Em resposta à corrente discursiva que, no fim do século 20, considerava a globalização e o triunfo do neoliberalismo como sinais inequívocos do “fim da história” – onde tudo, até mesmo os laços afetivos, acabaria sendo regido pela economia de mercado –, a chilena Marcela Serrano (1951) compõe um ato de resistência discreta e urgente em seu romance O albergue das mulheres tristes. A esse suposto fim da história, a autora contrapõe a figura de uma historiadora, Floreana, uma mulher com nome de ilha que, fugindo da capital e de seu crescimento desmesurado, vivendo um luto e um rompimento amoroso, indagando-se sobre a memória, o pertencimento e o significado de “pátria”, parte em uma viagem para outra ilha da Patagônia, buscando consolo no albergue mencionado anteriormente e encontrando, em vez disso, um vínculo inesperado com dois homens com os quais é impossível qualquer tipo de idealização romântica.
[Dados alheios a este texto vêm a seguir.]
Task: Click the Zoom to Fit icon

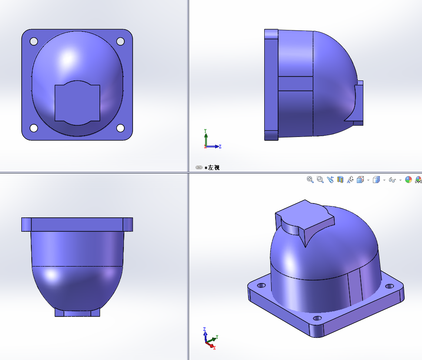Action: [310, 180]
O albergue acolhe as vítimas daquilo que sua fundadora considera ser o “mal feminino” do fim do século: o medo que os homens sentem das mulheres que alcançam autonomia. Em uma sociedade em que as relações afetivas reproduzem as transações do modelo econômico, e em que as mulheres das classes média e alta ocupam cada vez mais espaços de relevância pública, os antigos códigos do amor romântico caducaram e se tornaram insuficientes, levando ao paradoxo de que uma necessária autossuficiência parece condenar todo mundo à insatisfação.
Ciente disso, Floreana impõe a si mesma a castidade e com esse objetivo chega ao albergue – que ecoa Virginia Woolf ao oferecer um “quarto só seu” para a reclusão, juntamente com uma intensa intimidade com outras mulheres. Entretanto, a alternativa de uma solidão feminina digna esmaece diante do abrigo livre e cuidadoso do médico da cidade e de seu sobrinho homossexual, que finalmente oferecem a Floreana uma pátria própria que nada tem a ver com o monstro voraz da capital.